[Source records]
_ _ _ _ _ _ _
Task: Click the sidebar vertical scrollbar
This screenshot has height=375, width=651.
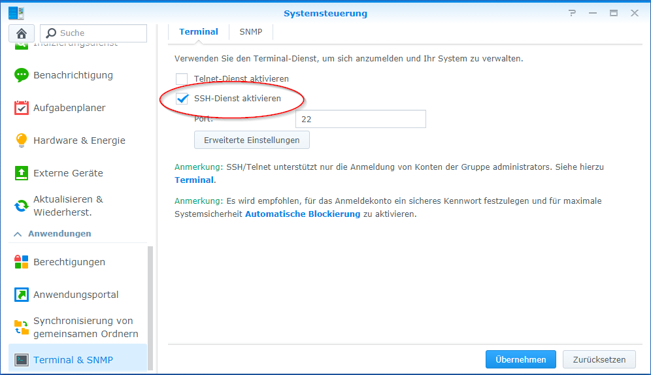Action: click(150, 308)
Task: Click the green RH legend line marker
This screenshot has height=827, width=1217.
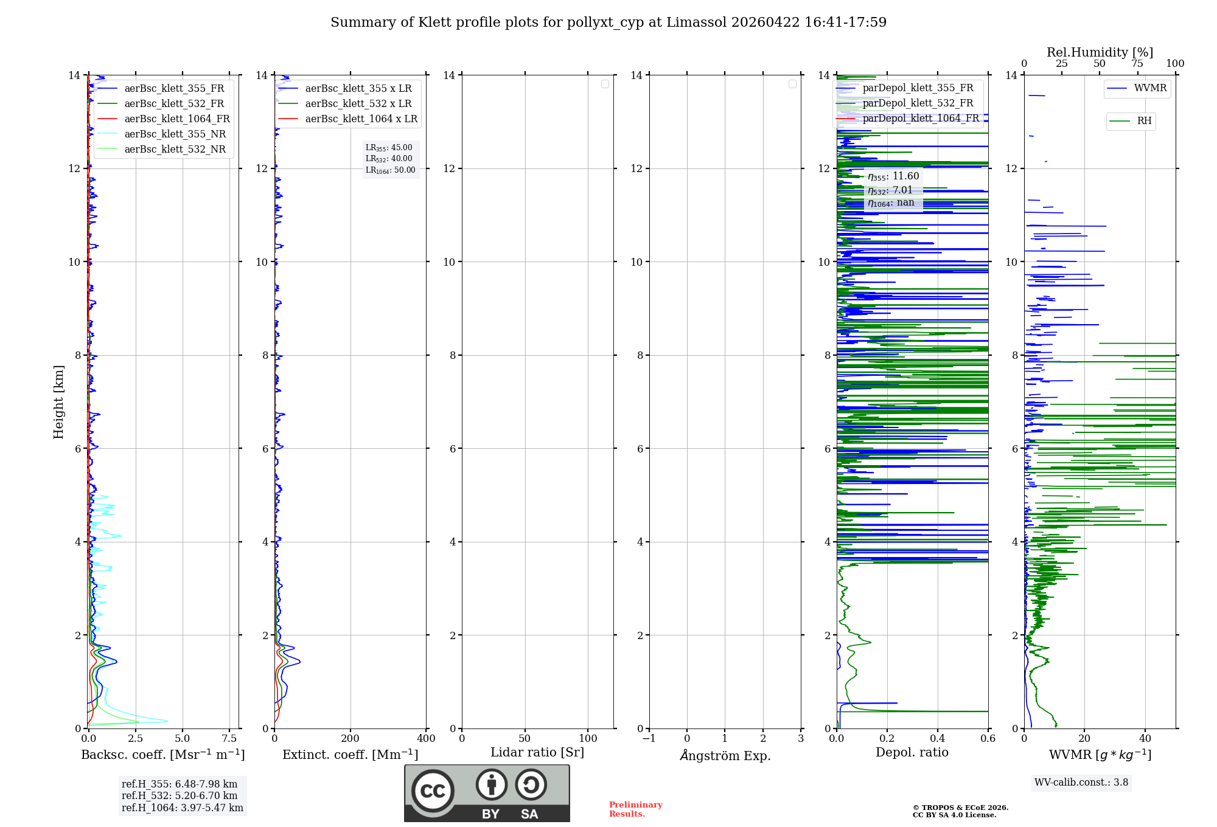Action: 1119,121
_ _ _ _ _ _ _
Work to be completed
Update the lines above by changing every "screenshot" to "image" and keeping everything else as it is. Omit the pictures from your answer.

Complete response
Task: Click the sidebar vertical scrollbar
This image has height=375, width=651.
Action: click(150, 308)
Task: Click the green RH legend line marker
This image has height=827, width=1217.
Action: 1119,121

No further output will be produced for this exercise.